Dans tout cela, il ne semble pas y avoir de contradiction entre nos deux penseurs. Il suffit de remplacer le Réel de l'un par le Monde de l'autre. De remplacer l'Esprit de l'un par la Volonté de l'autre. De remplacer la Nature de l'un par la Représentation de l'autre. C'est au niveau de l'Histoire que la coïncidence coince.

Pour Hegel, le Réel poursuit une intention et, par conséquent, vise une finalité - le monde va quelque part - alors que pour Schopenhauer la Volonté qui dirige le monde est aveugle - le monde ne va nulle part. Cette face-là de la querelle s'évanouit bien vite dès lors que l'on pose que  la finalité de l'un est d'accomplir la volonté de l'autre.

Non, la querelle est plus profonde.

Schopenhauer applique à la lettre le principe de causalité mécaniste ; il est newtonien comme presque tous les penseurs de son siècle (Schopenhauer a fait deux années de médecine avant de bifurquer vers la philosophie et il ne tarira jamais d'éloge sur Cabanis et Bichat).

Hegel, lui, dans la mouvance romantique, comme Goethe, récuse ce mécanicisme et se présente en organiciste : la Vie crée et le champ des possibles est vaste.

C'est donc autour du concept de créativité que s'écharpent nos deux philosophes.
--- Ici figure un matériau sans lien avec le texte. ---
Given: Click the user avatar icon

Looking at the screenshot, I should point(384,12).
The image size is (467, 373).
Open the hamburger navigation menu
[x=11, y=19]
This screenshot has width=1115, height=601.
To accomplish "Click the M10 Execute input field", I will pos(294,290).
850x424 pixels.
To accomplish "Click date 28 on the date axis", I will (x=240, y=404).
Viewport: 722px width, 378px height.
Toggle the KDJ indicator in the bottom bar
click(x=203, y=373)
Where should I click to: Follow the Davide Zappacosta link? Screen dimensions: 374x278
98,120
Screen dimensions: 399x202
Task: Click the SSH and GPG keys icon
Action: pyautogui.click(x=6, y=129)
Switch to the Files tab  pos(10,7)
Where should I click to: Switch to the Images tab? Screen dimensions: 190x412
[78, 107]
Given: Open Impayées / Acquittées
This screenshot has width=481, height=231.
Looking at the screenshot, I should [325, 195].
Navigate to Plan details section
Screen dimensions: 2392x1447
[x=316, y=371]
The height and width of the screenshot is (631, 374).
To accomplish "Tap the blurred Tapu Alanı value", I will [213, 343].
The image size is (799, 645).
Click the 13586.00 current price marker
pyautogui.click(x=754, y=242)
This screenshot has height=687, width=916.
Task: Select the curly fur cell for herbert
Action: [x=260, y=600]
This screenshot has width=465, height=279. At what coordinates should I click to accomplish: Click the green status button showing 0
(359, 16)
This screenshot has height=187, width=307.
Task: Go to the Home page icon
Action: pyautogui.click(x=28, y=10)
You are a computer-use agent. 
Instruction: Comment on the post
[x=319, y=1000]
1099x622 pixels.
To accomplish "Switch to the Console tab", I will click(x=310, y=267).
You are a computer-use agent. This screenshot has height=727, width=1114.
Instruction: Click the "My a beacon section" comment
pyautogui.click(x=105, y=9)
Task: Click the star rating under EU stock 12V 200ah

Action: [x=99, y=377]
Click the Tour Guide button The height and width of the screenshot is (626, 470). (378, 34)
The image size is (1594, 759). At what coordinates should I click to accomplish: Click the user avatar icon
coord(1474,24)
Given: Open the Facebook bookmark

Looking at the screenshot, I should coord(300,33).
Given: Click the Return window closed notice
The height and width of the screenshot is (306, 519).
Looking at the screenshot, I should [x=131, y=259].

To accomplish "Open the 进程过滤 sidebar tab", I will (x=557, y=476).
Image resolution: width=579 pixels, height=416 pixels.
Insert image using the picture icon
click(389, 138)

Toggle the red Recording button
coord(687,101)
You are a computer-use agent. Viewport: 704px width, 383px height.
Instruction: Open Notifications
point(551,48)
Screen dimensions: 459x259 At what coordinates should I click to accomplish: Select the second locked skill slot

Pour Hegel, l'Histoire est création continue, contingente, imprévisible ; pour Schopenhauer, rien ne se crée, tout se perpétue conformément à la Volonté vitaliste réduite à la seule conservation du Monde.

Dans cette disputatio que ne bouderaient pas les scholastiques médiévaux, Nietzsche finira par prendre la position hégélienne contre Schopenhauer. Dionysos est hégélien, Apollon est schopenhauerien.

Par contre, il donnera toujours raison à Arthur lorsque celui-ci attaque, à belles dents, la langue incompréhensible, lourde, fumeuse, des professeurs de philosophie qui ne veulent pas - plus qu'ils ne peuvent pas - écrire avec simplicité et transparence, malgré cet avertissement de Boileau : "Ce qui se conçoit bien, s'énonce clairement/ Et les mots pour le dire arrivent aisément."

Schopenhauer et Nietzsche useront d'une langue très pure, d'un vocabulaire très accessible, au contraire des Kant, Fichte ou Hegel … ou, plus près de nous des pitres philosophiques comme Sartre, Althusser, Derrida, Deleuze, Lacan, Baudrillard ou autres Badiou qui écrivent comme des sagouins prétentieux et illisibles, au contraire des Bergson, Camus, Heidegger, Gauchet, Conche ou Hadot.

 

Marc Halévy

Le 02/03/2012

 



[1] Voir mon "Un univers complexe" - OXUS - 2011.